### [Document excerpt]
⟨

I know of GemRB. I meant a mod. Something that programatically alters the game data files, like WeiDU.

Graion Dilach · June 23, 2021

17 hours ago, Taylan said:

EDIT: Looks like someone beat me to it when it comes to writing a smart sound set installer:

https://forums.beamdog.com/discussion/82008/

https://github.com/GraionDilach/Planescape-Torment-Voice-Pack-for-EE-2.6

But that kinda proves my point when you look at the code. It's so over-complicated, defining huge tables and all. (Maybe there's still a better way to do it, dunno. Code clarity might not have been the top priority of the author.) And with that much complexity, you may as well use a regular programming language anyway.

Hey, that's my thread!

Code quality is actually a priority in that project - it is based on https://github.com/Gibberlings3/EE_soundset_tool which is supposed to be the tutorial behind it - so could you explain the issues you have with it? I understand that there are some complications in it (and we just discussed this morning in the G3 Discord how to abstract away the prettyname additions with an inlined plaintext and normalize this up, I'll clean that up this week as soon as I find time for it and try to PR that into the tutorial mod). It is my first mod for the Infinity Engine though, so I can imagine some of that could be even better (esp. considering that the PST pack was what I started with, I'm realllllly not proud of some of the commits in it's history).

The main aim there is to expose the least amount of mess to the novice modder though and the fact that this starts traified (and I include the optional prettyname UI edit to expose a human-friendly name to be exposed into a selection menu instead of the internal filename) requires some complication though. The strategy is to try to minimize the tp2 content to just what the soundset creator needs to declarea nd obscure everything else into the tpa macro (again, I know that the prettyname function violates this but that's because I always seen that as a messy haxxx workaround and I didn't know until this morning how to fix it properly).

⟩

### [Data]
⟨

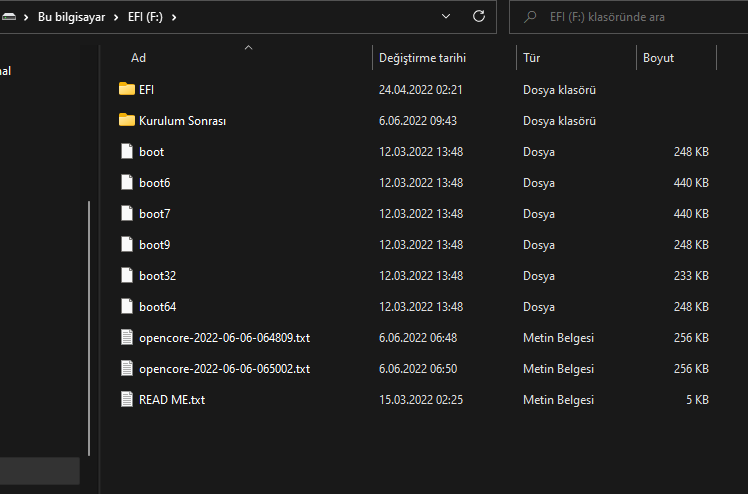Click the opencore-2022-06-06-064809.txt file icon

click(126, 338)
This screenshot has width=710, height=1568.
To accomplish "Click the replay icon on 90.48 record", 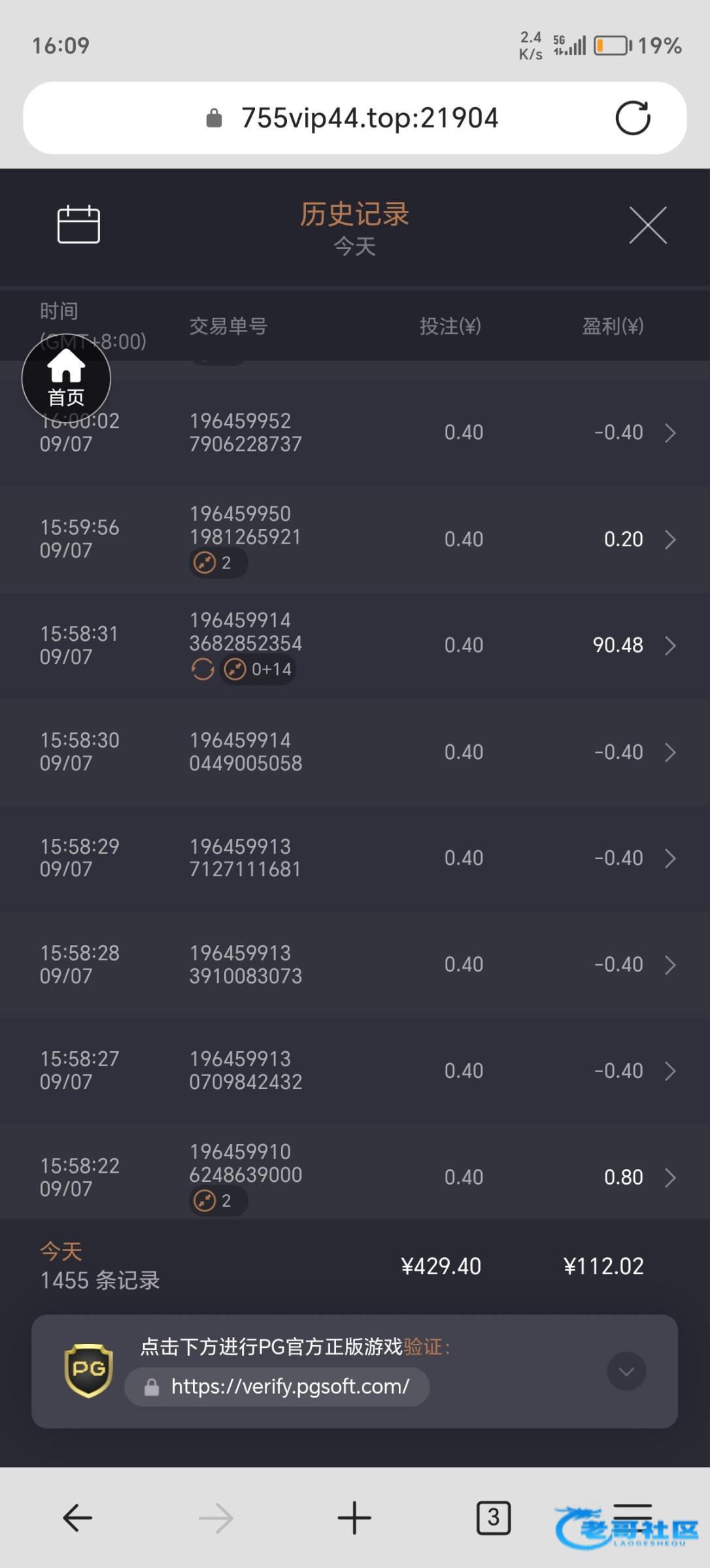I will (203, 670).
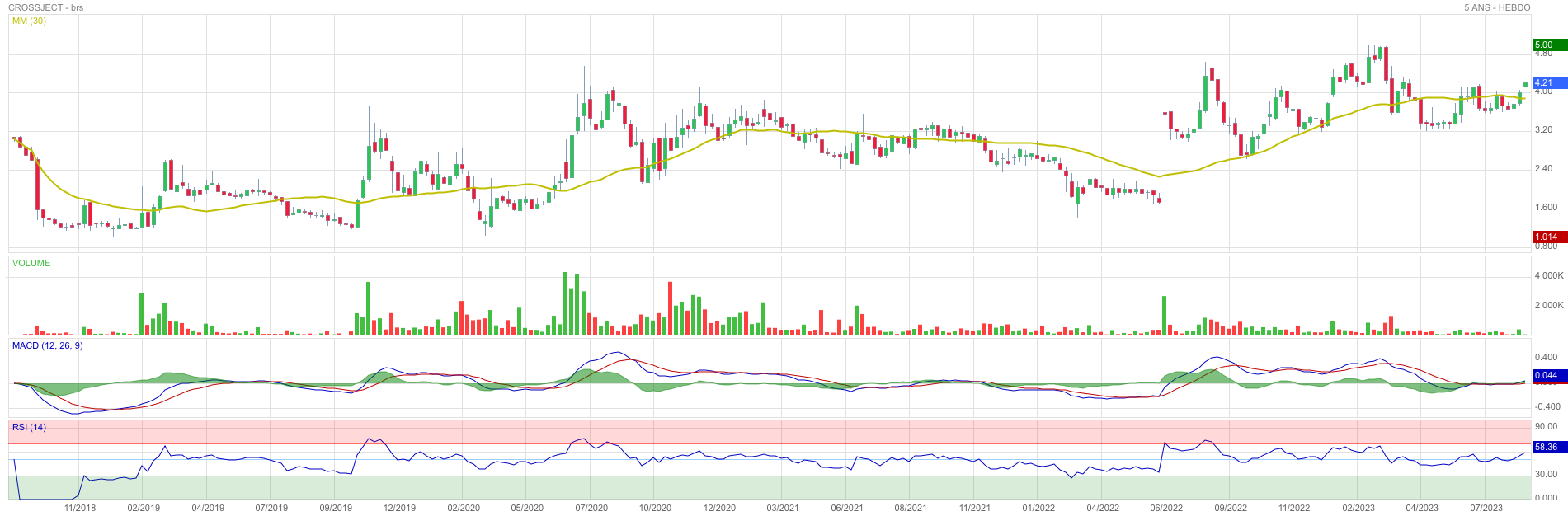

⟩

### [Task list]
a) In the forum thread about the sound set installer, where was abstracting away the prettyname additions discussed?
b) Please continue the forum thread about the sound set installer from where it stops.

### [Final answers]
a) In the G3 Discord.

b)
Sure this can be even simpler, you don't even need WeiDU for soundmods even. WeiDU only starts being required if you want to use a sound slot which doesn't have a single-character suffix and/or you want subtitle support.

Yes, WeiDU isn't really a common language, but I don't consider it bad about it. I mean, you bring Python up and I couldn't stand that one at all back at the uni (disclaimer; I work as a Linux admin). In fact back at the uni I had neural networks as a course and working with WeiDU somewhat reminds me of that... both needs a different mindset compared to the more common and widely-known languages. It's still fairly human-readable for the most part so I guess it's still better than dealing with the formats in binary (and it uses regexp, that can be helpful in the longterm) .

EDIT: Oh, @kjeron just FYI, 2.6 heavily expanded CHARSND.2DA. It has more than 70 elements by now, although some of them are padding, but basically the NPC slots are all available and listed now.

Edited June 23, 2021 by Graion Dilach

kjeron · June 23, 2021

41 minutes ago, Graion Dilach said:

EDIT: Oh, @kjeron just FYI, 2.6 heavily expanded CHARSND.2DA. It has more than 70 elements by now, although some of them are padding, but basically the NPC slots are all available and listed now.

Yes, my code will fill in any of the 99 rows it may have for which a WAV and tra entry are provided (even if some are still unused by the game). I don't see it expanding past 99, as that would require reformatting the CRE structure.

critto · June 23, 2021

Taylan, check out SCS. It uses Perl to do a lot of heavy lifting when it comes to code generation. IIRC, Perl binary is stand-alone and packaged with the mod, at least for the Windows version. Linux/OS X usually have it by default at /usr/env/perl or something. You can similarly use Perl or another light-weight portable language (Lua comes to mind) to code custom logic.

Taylan · June 24, 2021

Wow, this thread got more attention than I expected.

Indeed iesh sounds like what I had in mind. Funny that it's indeed in Python! Guess I'll look into it in the future, but if it requires a lot of extra development to be WeiDU compatible then I'm not sure if/when I could deliver. Too many hobby projects I'm working on already...

On 6/23/2021 at 4:09 PM, kjeron said:

You can give this a try. [...]

That code is... monstrous. I could try it out, but honestly I'd feel terrible about using it. In any decent programming language this task wouldn't be nearly so complicated.

On 6/23/2021 at 7:03 PM, Graion Dilach said:

Hey, that's my thread!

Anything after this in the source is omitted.